アイスバーグレタスはパリッとした食感をプラスしつつ余計な風味は残さないため、BLTサンドに使われることが多い[3]。一方でフードライターのエド・レヴィンのようにレタスはBLTサンドには「邪魔」であり全く不要だという人間もいる(しかしこの考え方にMSNBCでライフスタイルのコーナーを担当するジョン・ボネは衝撃を受けた)[4]。BLTサンドに関する料理本を出版しているミシェル・アン・ジョーダンは、トマトこそが鍵となる食材だと考えている。彼女はよりフレッシュで種も少ないという理由でビーフステーキ・トマトを使うことを提案している[3] 。

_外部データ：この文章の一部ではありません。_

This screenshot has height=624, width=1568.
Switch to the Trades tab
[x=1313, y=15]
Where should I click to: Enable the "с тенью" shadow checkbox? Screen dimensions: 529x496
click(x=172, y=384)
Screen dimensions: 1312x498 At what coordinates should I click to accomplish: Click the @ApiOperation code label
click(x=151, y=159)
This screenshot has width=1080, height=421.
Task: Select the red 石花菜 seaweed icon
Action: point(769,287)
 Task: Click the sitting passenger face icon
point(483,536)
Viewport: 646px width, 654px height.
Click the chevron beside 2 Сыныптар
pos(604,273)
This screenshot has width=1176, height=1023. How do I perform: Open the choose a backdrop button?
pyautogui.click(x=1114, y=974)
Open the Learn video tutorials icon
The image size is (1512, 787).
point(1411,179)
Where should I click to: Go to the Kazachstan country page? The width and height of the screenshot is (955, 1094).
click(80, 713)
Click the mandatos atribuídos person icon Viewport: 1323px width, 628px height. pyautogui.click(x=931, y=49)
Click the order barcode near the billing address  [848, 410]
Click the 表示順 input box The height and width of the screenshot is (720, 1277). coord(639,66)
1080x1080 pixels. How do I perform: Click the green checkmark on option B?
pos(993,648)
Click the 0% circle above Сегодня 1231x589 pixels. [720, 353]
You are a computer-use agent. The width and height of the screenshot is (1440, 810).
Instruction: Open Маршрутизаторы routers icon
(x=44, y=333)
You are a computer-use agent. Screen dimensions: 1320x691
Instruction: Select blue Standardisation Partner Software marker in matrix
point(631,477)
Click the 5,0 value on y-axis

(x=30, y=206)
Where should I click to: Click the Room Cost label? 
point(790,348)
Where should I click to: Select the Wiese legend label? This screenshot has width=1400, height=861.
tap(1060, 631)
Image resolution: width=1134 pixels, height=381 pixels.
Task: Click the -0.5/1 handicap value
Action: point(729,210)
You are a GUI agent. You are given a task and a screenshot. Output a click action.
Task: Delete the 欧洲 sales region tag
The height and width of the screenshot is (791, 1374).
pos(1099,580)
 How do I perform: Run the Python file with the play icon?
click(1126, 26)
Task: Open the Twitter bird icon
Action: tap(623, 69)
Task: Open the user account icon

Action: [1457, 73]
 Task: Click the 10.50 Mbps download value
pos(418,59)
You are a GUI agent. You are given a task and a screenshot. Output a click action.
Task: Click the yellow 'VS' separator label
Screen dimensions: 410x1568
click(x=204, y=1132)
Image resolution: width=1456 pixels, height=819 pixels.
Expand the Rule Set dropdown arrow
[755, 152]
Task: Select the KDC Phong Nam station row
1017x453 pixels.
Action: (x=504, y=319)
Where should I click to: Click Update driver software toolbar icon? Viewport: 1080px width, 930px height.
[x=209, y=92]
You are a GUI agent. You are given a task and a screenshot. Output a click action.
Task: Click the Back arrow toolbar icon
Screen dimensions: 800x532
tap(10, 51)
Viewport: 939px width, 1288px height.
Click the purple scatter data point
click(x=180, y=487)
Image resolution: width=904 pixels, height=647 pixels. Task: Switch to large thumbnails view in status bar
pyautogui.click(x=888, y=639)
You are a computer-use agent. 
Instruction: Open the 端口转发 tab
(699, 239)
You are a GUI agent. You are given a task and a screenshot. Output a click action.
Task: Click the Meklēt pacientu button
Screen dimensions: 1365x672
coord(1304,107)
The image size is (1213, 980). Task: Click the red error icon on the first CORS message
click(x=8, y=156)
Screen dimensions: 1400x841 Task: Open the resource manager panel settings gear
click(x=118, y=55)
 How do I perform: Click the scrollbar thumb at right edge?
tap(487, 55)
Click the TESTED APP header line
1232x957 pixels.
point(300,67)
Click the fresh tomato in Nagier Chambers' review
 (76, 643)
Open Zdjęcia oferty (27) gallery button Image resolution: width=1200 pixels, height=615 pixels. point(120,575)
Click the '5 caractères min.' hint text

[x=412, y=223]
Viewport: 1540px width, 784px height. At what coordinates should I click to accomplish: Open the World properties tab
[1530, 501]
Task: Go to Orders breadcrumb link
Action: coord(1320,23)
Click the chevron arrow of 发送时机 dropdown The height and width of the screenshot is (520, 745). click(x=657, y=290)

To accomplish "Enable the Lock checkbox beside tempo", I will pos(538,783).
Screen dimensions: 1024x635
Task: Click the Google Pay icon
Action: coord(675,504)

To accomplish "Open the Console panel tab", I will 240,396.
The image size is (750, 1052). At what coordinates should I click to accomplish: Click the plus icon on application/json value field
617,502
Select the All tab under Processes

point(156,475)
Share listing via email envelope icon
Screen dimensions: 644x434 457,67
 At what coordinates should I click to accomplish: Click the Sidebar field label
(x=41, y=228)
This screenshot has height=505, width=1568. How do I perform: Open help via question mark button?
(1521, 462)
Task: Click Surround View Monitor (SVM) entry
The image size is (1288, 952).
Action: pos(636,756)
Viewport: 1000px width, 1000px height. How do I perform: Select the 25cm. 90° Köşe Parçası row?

マヨネーズもBLTサンドの味に決定的な差を生む[3]。パンの選択肢はバラエティに富み、白パンから全粒粉パンを選んだり、トーストしたりしなかったりと好みに合わせることができる[2]。
バリエーション
[編集]BLTサンドはそのままでは塩分が高く脂肪分も多いため、ローファットのマヨネーズを使ったり低塩パンや脂肪分の少ないベーコンを使うことは珍しくない。2009年にはイギリスの大手カフェチェーン7社が類似の代用品を使って塩分と脂肪を減らす協定を結んでいるし[5]、見た目にもわかりやすい解決策として普通のベーコンの代わりにターキー・ベーコンを使ってもよい[1]。またバリエーションの一つとしてクラブハウスサンド風にする手もある。サンドイッチを二層に分け、一方はBLTに、もう一方は何の肉でもよいが例えば単純に鶏肉やターキーを使うのである[6]。
BLTサンドは様々な姿に分解されてもいる。つまりエドナ・ルイスとスコット・ピーコックはBLTサラダを考案しているが、これはBLTサンドの中身を25 mm幅に刻んでマヨネーズで和えたもので、このアレンジにニューヨーク・タイムズのジュリア・リードは「BLTサンド以上に非の打ち所がない」とコメントしている[7]。
歴史
[編集]BLTサンドに使われる材料ははるか昔から存在しているにも拘らず、1900年以前のレシピについてはほとんど資料がない。1903年に出版されたイザベル・ゴードン・カーティスの「グッドハウスキーピング・エブリディ・クックブック」に掲載されたクラブサンドのレシピには、二枚のスライスパンでベーコン、レタス、トマト、マヨネーズ、スライスしたターキーをサンドイッチするものがある[8]。1929年の「セブンハンドレッド・サンドイッチ」にはベーコンサンドイッチの項目があるが、収録されているレシピにはピクルスが入っていたり、トマトを使っていなかったりするものも多い[9]。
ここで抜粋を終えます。